WORK TO BE COMPLETED:
An exact copy of every record, without the pictures, is what should come back.

#####

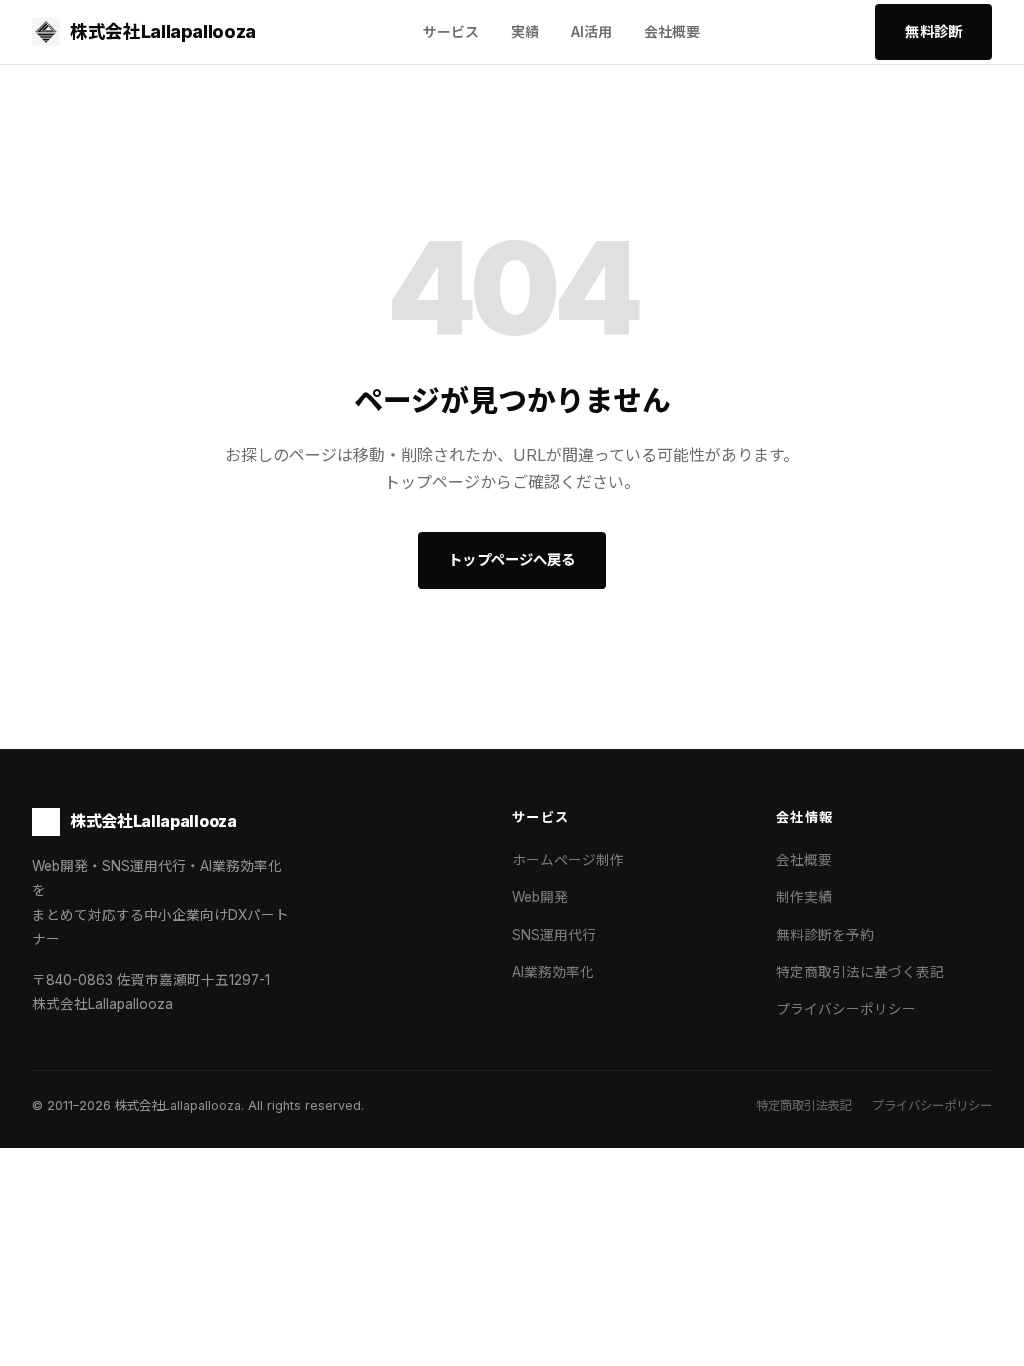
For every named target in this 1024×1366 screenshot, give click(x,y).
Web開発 (540, 897)
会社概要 (672, 31)
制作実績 (804, 897)
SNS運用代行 (554, 935)
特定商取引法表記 (804, 1105)
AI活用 (591, 31)
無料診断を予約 (825, 935)
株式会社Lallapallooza (163, 31)
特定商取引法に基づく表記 (860, 972)
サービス (451, 31)
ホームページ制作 (568, 860)
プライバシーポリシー (846, 1009)
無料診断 (933, 31)
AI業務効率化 (553, 972)
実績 (525, 31)
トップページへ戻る (511, 559)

#####

ANSWER TO THE EXERCISE:
For every named target in this 1024×1366 screenshot, give click(x,y).
Web開発 (540, 897)
会社概要 (672, 31)
制作実績 (804, 897)
SNS運用代行 (554, 935)
特定商取引法表記 (804, 1105)
AI活用 (591, 31)
無料診断を予約 (825, 935)
株式会社Lallapallooza (163, 31)
特定商取引法に基づく表記 (860, 972)
サービス (451, 31)
ホームページ制作 (568, 860)
プライバシーポリシー (846, 1009)
無料診断 (933, 31)
AI業務効率化 (553, 972)
実績 (525, 31)
トップページへ戻る (511, 559)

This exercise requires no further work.